Caravanas da poesia Após hiato de seis anos, Chico Buarque lança disco de inéditas marcado pela diversidade: músicas confrontam preconceitos, intolerâncias e relacionamentos

Ângela Faria
edviver@diariodepernambuco.com.br

Publicação: 23/08/2017 03:00

Contundente e lírico. Assim é Caravanas, disco que Chico Buarque vai mandar para as lojas e plataformas digitais na sexta-feira. São nove faixas - sete inéditas, além de A moça do sonho (parceria com Edu Lobo para o musical Cambaio) e Dueto, cantada por ele e a neta Clara, assim como ocorreu no documentário sobre o compositor dirigido por Miguel Faria Jr., de 2015.

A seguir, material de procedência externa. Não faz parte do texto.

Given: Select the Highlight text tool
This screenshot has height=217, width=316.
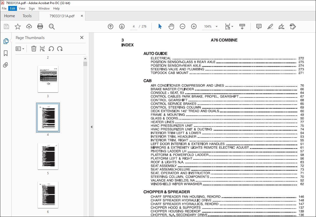Looking at the screenshot, I should coord(270,26).
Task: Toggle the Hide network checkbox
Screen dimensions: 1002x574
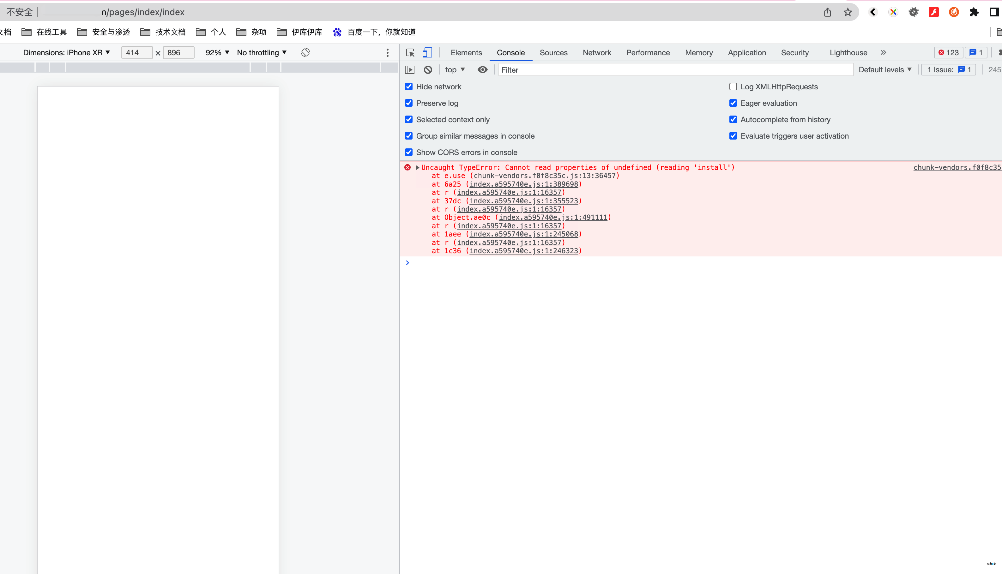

Última faixa, As caravanas arrepia. Fala tanto do Brasil racista e acomodado à histórica violência social, que apoia a exclusão dos pretos de suas praias chiques, quanto dos refugiados que buscam um porto pelo mundo afora. “Não há barreira que retenha/ Esses estranhos/ Jovens tipo muçulmanos (...) / Com negros torsos nus deixam/ Em polvorosa/ A gente ordeira e virtuosa que apela/ Pra polícia despachar de volta/ O populacho pra favela (...)”, canta ele. Certeiro, dispara: “Tem que bater, tem que matar/ Engrossa a gritaria/ Filha do medo, a raiva é mãe da covardia”. Chico convidou Rafael Mike, integrante do grupo Dream Team do Passinho, símbolo do funk carioca, para participar da faixa.

Não temos aqui panfleto. Pura poesia, a canção-petardo remete a Caravan, de Duke Ellington. Spoiler: Chico não caiu no batidão. Mescla suavemente o beatbox de Mike à sua inspirada crônica social, uma bela “pedrada”, como diz a rapaziada do rap e do funk. “Diz que malocam seus facões e adagas/ Em sungas estufadas e calções disformes/ Diz que eles têm picas enormes/ E seus sacos são granadas/ Lá das quebradas da Maré”, rima ele. “Sol, a culpa deve ser do Sol/ Que bate na moleira, o Sol/ Que estoura as veias, o suor/ Que embaça os olhos e a razão”, ironiza.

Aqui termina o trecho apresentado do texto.